Not all teens are safe swimmers, but they don’t often fess up to their friends. They are also at risk of making impulsive decisions to drink alcohol near water, forego their life vest on a boat, jump off a cliff into water, or other things that could put them at risk. Talk to your teens about safety – in and out of the water! Encourage teens to learn CPR.
All pools should have a 4 foot fence around all sides. This includes below-ground pools as well as portable pools. It is much less safe to use the house as one of the borders, since young children can escape out the door and into the pool, but if you must use your home, take precautions. Install an alarm system to alert you if the door to the pool area is opened. Use a pool or spa cover when the pool or spa is not in use.

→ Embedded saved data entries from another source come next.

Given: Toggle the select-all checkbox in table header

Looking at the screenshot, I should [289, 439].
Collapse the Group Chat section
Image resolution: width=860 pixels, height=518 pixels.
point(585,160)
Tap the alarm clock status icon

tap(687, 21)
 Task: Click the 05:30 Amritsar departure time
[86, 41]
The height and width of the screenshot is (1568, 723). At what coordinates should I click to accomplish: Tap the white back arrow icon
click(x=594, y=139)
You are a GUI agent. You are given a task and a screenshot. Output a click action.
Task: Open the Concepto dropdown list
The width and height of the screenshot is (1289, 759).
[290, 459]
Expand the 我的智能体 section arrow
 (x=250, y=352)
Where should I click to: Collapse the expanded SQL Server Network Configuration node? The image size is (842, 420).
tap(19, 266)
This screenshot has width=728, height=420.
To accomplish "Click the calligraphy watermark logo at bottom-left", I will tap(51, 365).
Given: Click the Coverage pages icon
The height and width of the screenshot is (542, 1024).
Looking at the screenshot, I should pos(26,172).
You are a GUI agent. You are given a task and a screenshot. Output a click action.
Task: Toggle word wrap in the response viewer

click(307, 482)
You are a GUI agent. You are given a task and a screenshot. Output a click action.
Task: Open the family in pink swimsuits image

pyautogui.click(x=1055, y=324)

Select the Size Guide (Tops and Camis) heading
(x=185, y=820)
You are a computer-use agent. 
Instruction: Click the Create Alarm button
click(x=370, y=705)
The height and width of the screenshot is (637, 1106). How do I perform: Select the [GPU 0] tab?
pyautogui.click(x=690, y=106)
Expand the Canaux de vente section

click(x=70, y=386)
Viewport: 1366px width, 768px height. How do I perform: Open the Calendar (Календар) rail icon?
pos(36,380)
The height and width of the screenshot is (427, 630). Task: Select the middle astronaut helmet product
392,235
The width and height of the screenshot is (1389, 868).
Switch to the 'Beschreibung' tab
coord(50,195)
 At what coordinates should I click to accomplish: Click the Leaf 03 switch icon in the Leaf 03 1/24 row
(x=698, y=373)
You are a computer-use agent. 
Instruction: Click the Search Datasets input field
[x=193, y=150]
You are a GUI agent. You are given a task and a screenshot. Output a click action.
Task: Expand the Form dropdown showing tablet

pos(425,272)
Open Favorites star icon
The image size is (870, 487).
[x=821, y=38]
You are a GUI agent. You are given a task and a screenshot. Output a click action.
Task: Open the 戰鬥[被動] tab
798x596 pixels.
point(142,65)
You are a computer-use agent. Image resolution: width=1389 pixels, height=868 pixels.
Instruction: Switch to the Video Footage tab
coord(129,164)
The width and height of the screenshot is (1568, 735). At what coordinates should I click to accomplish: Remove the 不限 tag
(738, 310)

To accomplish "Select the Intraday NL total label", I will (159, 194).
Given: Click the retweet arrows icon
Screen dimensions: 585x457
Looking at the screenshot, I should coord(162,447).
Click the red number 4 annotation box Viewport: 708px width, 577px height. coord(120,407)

A short word on portable pools. They can include inexpensive blow up pools and larger pools. Portable pools present a real danger to young children because they are often not seen as a threat. Portable pools account for 10% of the total drowning deaths for children younger than 15 . They should be drained, covered, or fenced to protect children. Don’t leave them in the yard unattended.
Ask neighbors to put a proper barrier around their pools or hot tubs.
Ensure any pool or hot tub (spa) you use has anti-entrapment safety drain covers.
Have life saving equipment such as life rings, floats or a reaching pole available and easily accessible.
It’s not just pools that are risks…
Bowls and buckets
Keep pet water bowls out of reach of young children.
Drain any buckets of water after they’re used.
Close bathroom doors and toilet lids to keep young ones from playing in the water.
Monitor young kids and those with seizure risks in the bath the entire time. Do not leave the room even for a few moments.
Don’t read or check your phone when you’re watching kids in the tub, just like at the pool.
Drain the bath tub before young kids even get out. This not only helps your kids not climb back in (a common reason to need stitches when kids slip trying to climb in), but it also prevents them from drowning in left over water.